Une base de données ouverte contenait des identifiants Spotify

Selon vpnMentor, la source de la base de données est inconnue, mais elle n'appartient pas au service de streaming musical lui-même. Les données peuvent provenir d'autres sources, par exemple, il peut s'agir de données volées ou d'une autre plate-forme, qui peuvent avoir été collectées pour une utilisation ultérieure dans le détournement de comptes d'utilisateurs. On estime qu'environ 300 000 à 350 000 comptes ont été affectés par cette fuite. L'adresse e-mail, les données personnelles, le pays de résidence et les informations de connexion (y compris le nom d'utilisateur et le mot de passe) peuvent être utilisés.

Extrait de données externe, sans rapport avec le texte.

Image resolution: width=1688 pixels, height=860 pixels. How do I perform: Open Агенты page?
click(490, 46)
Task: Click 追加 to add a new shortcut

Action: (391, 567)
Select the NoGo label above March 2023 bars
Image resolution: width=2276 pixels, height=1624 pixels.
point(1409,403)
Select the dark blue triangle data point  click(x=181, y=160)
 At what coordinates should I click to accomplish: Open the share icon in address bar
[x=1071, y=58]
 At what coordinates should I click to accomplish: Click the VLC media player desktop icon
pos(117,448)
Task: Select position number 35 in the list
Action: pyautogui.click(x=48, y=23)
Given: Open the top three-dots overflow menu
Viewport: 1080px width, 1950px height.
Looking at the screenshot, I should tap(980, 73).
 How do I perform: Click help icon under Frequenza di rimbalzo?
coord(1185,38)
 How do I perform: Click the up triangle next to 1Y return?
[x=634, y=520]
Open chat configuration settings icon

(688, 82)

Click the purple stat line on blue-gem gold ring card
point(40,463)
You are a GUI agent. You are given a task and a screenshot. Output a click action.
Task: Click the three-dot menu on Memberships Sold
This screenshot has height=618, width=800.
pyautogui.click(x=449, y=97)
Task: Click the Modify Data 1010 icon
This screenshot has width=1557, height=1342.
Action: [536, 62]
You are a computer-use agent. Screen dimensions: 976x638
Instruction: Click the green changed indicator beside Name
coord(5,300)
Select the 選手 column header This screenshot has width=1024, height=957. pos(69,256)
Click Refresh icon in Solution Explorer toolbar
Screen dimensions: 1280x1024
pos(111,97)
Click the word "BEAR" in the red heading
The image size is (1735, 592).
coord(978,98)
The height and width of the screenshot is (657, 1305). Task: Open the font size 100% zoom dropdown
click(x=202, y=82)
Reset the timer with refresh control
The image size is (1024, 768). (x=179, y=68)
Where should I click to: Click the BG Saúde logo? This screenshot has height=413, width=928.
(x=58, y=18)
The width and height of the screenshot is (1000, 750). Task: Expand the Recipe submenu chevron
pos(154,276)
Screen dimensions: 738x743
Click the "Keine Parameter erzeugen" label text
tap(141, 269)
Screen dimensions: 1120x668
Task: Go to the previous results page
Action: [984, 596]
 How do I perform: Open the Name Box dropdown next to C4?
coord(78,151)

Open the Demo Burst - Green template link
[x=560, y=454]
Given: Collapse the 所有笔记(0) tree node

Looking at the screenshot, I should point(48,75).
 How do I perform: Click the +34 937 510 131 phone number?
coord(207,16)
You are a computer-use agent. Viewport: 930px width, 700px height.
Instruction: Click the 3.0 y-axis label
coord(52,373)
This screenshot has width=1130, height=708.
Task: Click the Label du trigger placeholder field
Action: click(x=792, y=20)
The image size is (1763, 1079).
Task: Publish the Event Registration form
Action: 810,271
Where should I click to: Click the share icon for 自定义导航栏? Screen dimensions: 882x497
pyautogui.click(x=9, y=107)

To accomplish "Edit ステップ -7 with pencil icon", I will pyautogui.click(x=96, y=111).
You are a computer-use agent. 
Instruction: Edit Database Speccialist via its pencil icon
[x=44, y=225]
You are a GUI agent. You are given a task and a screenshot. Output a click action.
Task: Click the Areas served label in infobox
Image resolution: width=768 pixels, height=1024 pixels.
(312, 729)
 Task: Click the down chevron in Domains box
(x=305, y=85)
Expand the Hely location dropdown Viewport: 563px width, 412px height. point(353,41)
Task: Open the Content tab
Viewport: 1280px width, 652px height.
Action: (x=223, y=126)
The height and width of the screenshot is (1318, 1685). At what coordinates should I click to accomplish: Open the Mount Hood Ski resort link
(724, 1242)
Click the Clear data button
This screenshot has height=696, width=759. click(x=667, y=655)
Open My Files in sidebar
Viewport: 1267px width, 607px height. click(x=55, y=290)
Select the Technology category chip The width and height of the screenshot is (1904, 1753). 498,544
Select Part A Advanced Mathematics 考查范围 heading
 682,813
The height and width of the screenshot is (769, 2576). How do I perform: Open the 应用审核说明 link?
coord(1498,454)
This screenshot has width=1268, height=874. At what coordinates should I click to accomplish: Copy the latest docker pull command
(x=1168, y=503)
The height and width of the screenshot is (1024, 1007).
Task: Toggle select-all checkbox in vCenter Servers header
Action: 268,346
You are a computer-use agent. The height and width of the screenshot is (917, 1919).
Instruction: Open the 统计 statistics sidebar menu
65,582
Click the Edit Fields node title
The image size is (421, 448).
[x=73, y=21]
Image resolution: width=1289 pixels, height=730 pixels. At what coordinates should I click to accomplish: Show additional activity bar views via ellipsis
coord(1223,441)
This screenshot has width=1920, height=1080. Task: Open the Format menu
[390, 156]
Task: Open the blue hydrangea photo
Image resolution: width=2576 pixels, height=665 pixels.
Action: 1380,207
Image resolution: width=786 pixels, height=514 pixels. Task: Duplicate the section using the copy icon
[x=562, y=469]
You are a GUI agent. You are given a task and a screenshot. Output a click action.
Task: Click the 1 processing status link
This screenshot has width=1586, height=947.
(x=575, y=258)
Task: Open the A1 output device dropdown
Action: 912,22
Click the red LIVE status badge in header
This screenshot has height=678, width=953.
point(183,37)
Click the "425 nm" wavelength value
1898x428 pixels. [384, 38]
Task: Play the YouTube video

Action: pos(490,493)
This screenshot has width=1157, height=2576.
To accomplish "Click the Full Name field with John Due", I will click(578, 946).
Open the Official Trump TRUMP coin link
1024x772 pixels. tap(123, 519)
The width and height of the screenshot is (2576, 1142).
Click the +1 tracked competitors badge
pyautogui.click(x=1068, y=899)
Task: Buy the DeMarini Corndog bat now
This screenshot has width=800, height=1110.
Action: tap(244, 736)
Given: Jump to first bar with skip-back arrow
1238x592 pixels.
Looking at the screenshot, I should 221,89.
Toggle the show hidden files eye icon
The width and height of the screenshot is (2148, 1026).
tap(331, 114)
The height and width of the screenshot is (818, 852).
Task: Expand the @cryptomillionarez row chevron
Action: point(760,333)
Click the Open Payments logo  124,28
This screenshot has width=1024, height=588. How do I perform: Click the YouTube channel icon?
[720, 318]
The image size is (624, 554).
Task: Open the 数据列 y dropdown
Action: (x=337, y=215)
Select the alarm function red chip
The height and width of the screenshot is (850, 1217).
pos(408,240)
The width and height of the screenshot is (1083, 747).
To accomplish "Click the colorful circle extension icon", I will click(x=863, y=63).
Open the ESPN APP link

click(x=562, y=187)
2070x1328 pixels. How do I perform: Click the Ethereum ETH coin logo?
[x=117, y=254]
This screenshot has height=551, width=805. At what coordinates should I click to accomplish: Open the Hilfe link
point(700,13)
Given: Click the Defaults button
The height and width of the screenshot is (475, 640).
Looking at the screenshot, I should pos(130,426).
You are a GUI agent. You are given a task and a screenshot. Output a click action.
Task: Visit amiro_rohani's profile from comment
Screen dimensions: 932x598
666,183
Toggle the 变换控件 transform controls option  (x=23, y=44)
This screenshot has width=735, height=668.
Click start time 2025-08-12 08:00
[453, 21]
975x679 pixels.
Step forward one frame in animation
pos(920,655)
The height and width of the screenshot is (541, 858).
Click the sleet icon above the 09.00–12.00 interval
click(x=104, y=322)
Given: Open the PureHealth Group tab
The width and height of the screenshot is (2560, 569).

Les informations n'étaient pas chiffrées. Par conséquent, elles auraient pu être utilisées pour accéder à des comptes, ou pour effectuer des attaques de credential stuffing, si les combinaisons identifiant/mot de passe étaient utilisées sur d'autres plateformes, ou pour accéder à d'autres applications. VpnMentor a découvert la base de données le 3 juillet. Après vérification, l'organisation a contacté Spotify le 9 juillet. Entre le 10 juillet et le 21 juillet, le service de streaming musical a lancé une réinitialisation progressive du mot de passe pour les utilisateurs identifiés dans la base de données afin de s'assurer qu'il n'y a pas besoin d'une combinaison nom d'utilisateur / mot de passe public.